→ **Task description**:
Rewrite every line of the material below, keeping each search term as it is, and multiply each coordinate in the answers by 0.3, rounding to whole numbers with halves rounded up. Omit the pictures from your answer.

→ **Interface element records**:
────
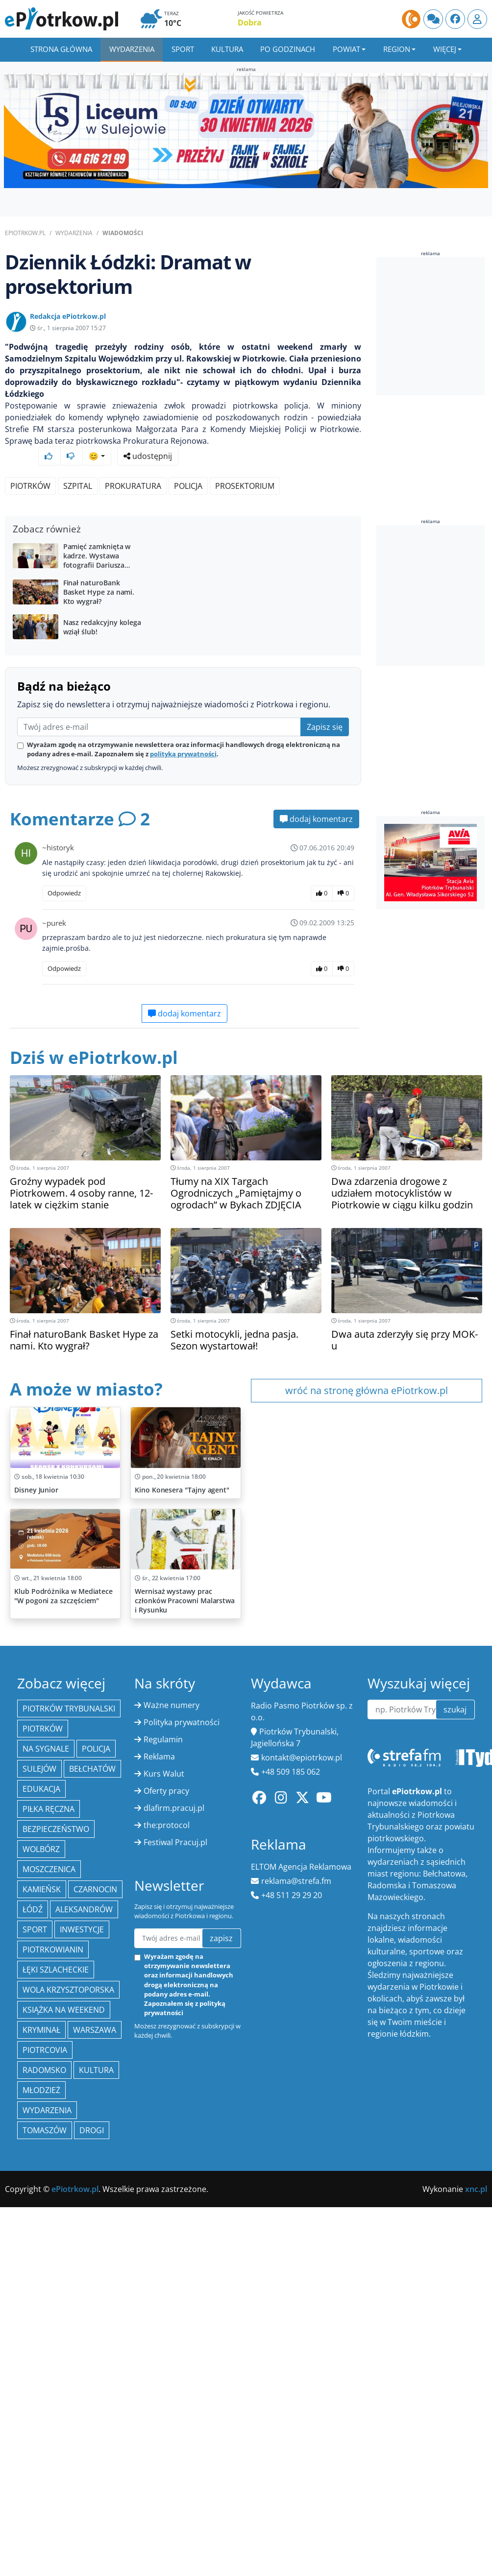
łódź (33, 2386)
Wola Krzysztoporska (68, 2466)
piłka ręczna (48, 2285)
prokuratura (133, 467)
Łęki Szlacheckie (56, 2446)
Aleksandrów (84, 2386)
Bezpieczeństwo (56, 2305)
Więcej (444, 49)
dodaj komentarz (316, 968)
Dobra (250, 22)
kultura (96, 2546)
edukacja (41, 2265)
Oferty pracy (166, 2267)
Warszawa (94, 2506)
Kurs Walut (164, 2250)
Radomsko (44, 2546)
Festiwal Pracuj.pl (175, 2318)
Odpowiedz (64, 1042)
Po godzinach (287, 49)
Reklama (159, 2233)
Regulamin (163, 2216)
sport (35, 2406)
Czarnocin (95, 2365)
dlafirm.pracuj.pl (174, 2284)
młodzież (41, 2566)
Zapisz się (325, 876)
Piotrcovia (45, 2526)
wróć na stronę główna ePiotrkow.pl (366, 1539)
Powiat (346, 49)
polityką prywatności (183, 903)
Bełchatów (92, 2245)
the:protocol (167, 2301)
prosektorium (244, 467)
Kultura (227, 49)
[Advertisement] (183, 578)
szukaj (455, 2186)
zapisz (221, 2414)
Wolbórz (41, 2325)
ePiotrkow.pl (25, 233)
────
→ **Written solution**:
łódź (10, 716)
Wola Krzysztoporska (20, 740)
piłka ręczna (14, 686)
prokuratura (40, 140)
Łęki Szlacheckie (17, 734)
Aleksandrów (25, 716)
Bezpieczeństwo (17, 692)
Więcej (133, 15)
dodaj komentarz (95, 290)
Dobra (75, 7)
kultura (29, 764)
edukacja (12, 680)
Oferty pracy (50, 680)
Warszawa (28, 752)
Kurs Walut (49, 675)
Radomsko (13, 764)
Festiwal Pracuj.pl (53, 695)
Odpowiedz (19, 313)
Po godzinach (86, 15)
Reklama (48, 670)
Regulamin (49, 665)
sport (11, 722)
Czarnocin (29, 710)
dlafirm.pracuj.pl (52, 685)
młodzież (12, 770)
Zapisz się (98, 263)
Piotrcovia (14, 758)
wróć na stronę główna ePiotrkow.pl (110, 462)
Powiat (104, 15)
polityką prywatności (55, 271)
Bełchatów (28, 674)
the:protocol (50, 690)
prosektorium (73, 140)
Kultura (68, 15)
[Advertisement] (55, 173)
szukaj (137, 656)
zapisz (66, 724)
Wolbórz (12, 698)
ePiotrkow.pl (8, 70)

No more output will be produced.